Securing Access to ActivID Appliance
It is important that physical access to ActivID Appliance be restricted.
Security Roles and Personnel Control
ActivID Appliance roles and other subsystem operating roles must be assigned to authenticated personnel only.
- The priority role to be assigned is that of the local ActivID Appliance Security Officer (SO). The SO role for ActivID Appliance is in charge of monitoring for adherence to software security policies and procedures by local personnel. The SO also monitors security of the hardware at the operating site(s).
- Specifically, the SO role must supervise and manage control of ActivID Appliance so that role separation is maintained and so that access privileges are not abused or misused.

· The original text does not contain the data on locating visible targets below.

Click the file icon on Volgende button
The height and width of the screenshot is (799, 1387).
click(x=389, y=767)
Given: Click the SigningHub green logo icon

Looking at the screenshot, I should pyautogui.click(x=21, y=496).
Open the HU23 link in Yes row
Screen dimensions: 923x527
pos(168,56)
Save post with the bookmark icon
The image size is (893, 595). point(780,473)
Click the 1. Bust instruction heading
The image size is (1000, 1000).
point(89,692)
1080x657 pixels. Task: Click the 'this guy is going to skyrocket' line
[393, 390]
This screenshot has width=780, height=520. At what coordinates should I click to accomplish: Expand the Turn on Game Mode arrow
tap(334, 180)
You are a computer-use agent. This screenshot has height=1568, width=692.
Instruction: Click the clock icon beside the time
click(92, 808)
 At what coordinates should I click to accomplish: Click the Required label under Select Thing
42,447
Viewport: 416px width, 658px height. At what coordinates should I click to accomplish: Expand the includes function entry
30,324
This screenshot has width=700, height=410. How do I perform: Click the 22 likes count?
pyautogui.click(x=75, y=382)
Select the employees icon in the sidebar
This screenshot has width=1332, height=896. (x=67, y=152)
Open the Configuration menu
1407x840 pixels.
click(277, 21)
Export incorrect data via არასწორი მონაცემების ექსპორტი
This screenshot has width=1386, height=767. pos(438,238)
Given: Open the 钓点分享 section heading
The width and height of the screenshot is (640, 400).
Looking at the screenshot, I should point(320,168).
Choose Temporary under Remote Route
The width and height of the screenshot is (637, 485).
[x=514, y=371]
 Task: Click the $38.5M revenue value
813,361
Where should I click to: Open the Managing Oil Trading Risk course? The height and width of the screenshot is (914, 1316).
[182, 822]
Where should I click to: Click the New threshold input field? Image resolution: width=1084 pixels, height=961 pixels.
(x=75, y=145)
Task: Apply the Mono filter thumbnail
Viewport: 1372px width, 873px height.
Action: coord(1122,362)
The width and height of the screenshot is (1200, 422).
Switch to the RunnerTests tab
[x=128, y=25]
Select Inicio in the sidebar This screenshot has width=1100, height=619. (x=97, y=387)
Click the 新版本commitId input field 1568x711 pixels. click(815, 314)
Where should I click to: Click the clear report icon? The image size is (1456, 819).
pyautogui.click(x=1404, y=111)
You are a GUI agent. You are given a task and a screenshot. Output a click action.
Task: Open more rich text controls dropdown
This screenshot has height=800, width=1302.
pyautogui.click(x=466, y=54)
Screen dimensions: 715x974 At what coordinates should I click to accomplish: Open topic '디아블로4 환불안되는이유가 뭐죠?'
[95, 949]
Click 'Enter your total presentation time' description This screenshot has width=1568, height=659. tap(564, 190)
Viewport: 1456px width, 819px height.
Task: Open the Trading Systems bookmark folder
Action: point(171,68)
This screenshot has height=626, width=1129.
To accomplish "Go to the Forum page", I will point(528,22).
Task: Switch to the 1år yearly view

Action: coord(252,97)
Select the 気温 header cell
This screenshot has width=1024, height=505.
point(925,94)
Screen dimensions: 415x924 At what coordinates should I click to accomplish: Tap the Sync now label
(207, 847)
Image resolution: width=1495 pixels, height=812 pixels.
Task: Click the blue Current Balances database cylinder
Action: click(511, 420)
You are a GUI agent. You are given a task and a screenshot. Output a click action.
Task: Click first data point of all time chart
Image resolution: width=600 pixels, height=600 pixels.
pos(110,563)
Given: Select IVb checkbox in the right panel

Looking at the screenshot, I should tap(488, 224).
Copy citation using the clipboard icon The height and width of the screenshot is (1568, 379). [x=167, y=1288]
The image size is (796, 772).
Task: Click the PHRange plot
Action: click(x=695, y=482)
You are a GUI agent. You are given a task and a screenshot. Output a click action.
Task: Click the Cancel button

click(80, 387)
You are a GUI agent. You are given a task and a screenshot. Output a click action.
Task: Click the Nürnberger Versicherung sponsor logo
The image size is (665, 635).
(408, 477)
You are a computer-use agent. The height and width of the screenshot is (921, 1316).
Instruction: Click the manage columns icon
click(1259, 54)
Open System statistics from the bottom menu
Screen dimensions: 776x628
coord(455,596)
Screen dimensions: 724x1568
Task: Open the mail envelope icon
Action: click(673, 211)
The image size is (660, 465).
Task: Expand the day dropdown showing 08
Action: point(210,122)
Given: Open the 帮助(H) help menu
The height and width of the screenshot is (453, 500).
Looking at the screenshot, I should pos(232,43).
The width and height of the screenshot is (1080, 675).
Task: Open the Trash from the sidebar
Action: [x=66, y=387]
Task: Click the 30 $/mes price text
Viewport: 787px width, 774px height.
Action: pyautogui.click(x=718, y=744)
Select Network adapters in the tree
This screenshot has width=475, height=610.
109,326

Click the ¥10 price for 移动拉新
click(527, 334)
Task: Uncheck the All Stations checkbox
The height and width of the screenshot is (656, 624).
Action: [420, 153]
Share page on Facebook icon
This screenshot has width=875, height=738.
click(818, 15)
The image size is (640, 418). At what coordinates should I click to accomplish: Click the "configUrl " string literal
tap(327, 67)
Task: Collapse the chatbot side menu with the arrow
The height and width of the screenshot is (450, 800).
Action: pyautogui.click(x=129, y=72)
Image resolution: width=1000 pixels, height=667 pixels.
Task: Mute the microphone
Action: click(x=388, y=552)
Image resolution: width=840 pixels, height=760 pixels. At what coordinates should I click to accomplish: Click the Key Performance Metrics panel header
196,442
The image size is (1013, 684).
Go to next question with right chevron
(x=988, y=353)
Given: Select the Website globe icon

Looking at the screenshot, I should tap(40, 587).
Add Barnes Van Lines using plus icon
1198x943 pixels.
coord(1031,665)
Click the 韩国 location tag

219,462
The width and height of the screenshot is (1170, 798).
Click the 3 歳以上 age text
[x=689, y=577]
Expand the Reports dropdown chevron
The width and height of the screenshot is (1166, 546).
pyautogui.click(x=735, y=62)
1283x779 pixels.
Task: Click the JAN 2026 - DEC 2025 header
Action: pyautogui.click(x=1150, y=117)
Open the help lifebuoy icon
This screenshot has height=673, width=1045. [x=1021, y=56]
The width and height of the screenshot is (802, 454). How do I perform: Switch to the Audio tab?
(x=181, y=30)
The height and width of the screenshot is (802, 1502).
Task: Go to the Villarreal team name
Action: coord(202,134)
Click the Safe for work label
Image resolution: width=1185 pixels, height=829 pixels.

- When a deployment spans multiple operating sites, there must be multiple SO’s to supervise, monitor, and maintain security policies.
- Each ActivID Appliance SO must obtain (and maintain updates to) records that document role assignments and revocations.
Hardware and Physical Security
The ActivID Appliance must be located in a physically secure environment with restricted levels of access that are allowed ONLY based upon an authorized role. For example, personnel using a key, an access badge, or other supported means must be restricted based on the type or level of access to ActivID Appliance and its subsystems (the HSM, database and other components of the solution) that their specific roles provide.
Also exercise special care when deploying ActivID Appliance in a virtual machine environment. From the standpoint of security and reliability, the virtual machine environment must be just as secure and as reliable as the physical machines it replaces.